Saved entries
__________

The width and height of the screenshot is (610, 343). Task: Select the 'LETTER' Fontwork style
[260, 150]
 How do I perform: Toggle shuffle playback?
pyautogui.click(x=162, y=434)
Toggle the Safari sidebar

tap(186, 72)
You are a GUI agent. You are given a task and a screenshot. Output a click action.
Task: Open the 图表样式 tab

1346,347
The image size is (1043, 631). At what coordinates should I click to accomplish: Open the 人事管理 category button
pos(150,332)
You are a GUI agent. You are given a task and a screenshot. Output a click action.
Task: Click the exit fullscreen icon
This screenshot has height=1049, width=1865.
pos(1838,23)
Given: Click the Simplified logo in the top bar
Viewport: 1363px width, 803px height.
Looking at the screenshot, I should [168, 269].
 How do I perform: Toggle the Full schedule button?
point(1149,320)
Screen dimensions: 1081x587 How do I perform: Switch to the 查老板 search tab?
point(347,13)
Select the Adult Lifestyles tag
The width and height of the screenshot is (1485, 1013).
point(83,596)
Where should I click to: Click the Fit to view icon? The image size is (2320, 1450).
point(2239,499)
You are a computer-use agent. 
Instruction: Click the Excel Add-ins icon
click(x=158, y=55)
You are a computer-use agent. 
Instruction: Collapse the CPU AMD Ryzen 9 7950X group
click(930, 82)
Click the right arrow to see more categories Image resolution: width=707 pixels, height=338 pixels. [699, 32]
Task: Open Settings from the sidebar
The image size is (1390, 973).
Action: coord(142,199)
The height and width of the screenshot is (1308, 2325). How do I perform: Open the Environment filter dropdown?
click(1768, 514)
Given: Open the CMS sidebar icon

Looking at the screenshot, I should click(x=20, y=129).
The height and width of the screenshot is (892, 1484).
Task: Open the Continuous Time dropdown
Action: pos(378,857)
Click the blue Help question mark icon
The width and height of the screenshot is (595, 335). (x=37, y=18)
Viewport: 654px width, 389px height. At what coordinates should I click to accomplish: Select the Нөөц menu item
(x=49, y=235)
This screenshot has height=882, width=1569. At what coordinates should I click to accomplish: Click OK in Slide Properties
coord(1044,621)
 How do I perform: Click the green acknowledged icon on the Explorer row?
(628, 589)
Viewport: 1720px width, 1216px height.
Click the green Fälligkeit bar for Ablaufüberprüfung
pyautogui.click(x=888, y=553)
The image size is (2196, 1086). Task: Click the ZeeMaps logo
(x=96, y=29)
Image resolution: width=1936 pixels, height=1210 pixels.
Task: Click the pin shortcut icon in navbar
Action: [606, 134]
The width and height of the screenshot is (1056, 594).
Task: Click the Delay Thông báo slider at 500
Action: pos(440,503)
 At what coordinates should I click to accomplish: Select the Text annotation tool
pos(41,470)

__________

* _Description of the task_
Please transcribe all of the data above exactly.

* _Answer to this problem_
The width and height of the screenshot is (610, 343). Task: Select the 'LETTER' Fontwork style
[260, 150]
 How do I perform: Toggle shuffle playback?
pyautogui.click(x=162, y=434)
Toggle the Safari sidebar

tap(186, 72)
You are a GUI agent. You are given a task and a screenshot. Output a click action.
Task: Open the 图表样式 tab

1346,347
The image size is (1043, 631). At what coordinates should I click to accomplish: Open the 人事管理 category button
pos(150,332)
You are a GUI agent. You are given a task and a screenshot. Output a click action.
Task: Click the exit fullscreen icon
This screenshot has height=1049, width=1865.
pos(1838,23)
Given: Click the Simplified logo in the top bar
Viewport: 1363px width, 803px height.
Looking at the screenshot, I should [168, 269].
 How do I perform: Toggle the Full schedule button?
point(1149,320)
Screen dimensions: 1081x587 How do I perform: Switch to the 查老板 search tab?
point(347,13)
Select the Adult Lifestyles tag
The width and height of the screenshot is (1485, 1013).
point(83,596)
Where should I click to: Click the Fit to view icon? The image size is (2320, 1450).
point(2239,499)
You are a computer-use agent. 
Instruction: Click the Excel Add-ins icon
click(x=158, y=55)
You are a computer-use agent. 
Instruction: Collapse the CPU AMD Ryzen 9 7950X group
click(930, 82)
Click the right arrow to see more categories Image resolution: width=707 pixels, height=338 pixels. [699, 32]
Task: Open Settings from the sidebar
The image size is (1390, 973).
Action: coord(142,199)
The height and width of the screenshot is (1308, 2325). How do I perform: Open the Environment filter dropdown?
click(1768, 514)
Given: Open the CMS sidebar icon

Looking at the screenshot, I should click(x=20, y=129).
The height and width of the screenshot is (892, 1484).
Task: Open the Continuous Time dropdown
Action: pos(378,857)
Click the blue Help question mark icon
The width and height of the screenshot is (595, 335). (x=37, y=18)
Viewport: 654px width, 389px height. At what coordinates should I click to accomplish: Select the Нөөц menu item
(x=49, y=235)
This screenshot has height=882, width=1569. At what coordinates should I click to accomplish: Click OK in Slide Properties
coord(1044,621)
 How do I perform: Click the green acknowledged icon on the Explorer row?
(628, 589)
Viewport: 1720px width, 1216px height.
Click the green Fälligkeit bar for Ablaufüberprüfung
pyautogui.click(x=888, y=553)
The image size is (2196, 1086). Task: Click the ZeeMaps logo
(x=96, y=29)
Image resolution: width=1936 pixels, height=1210 pixels.
Task: Click the pin shortcut icon in navbar
Action: [606, 134]
The width and height of the screenshot is (1056, 594).
Task: Click the Delay Thông báo slider at 500
Action: pos(440,503)
 At what coordinates should I click to accomplish: Select the Text annotation tool
pos(41,470)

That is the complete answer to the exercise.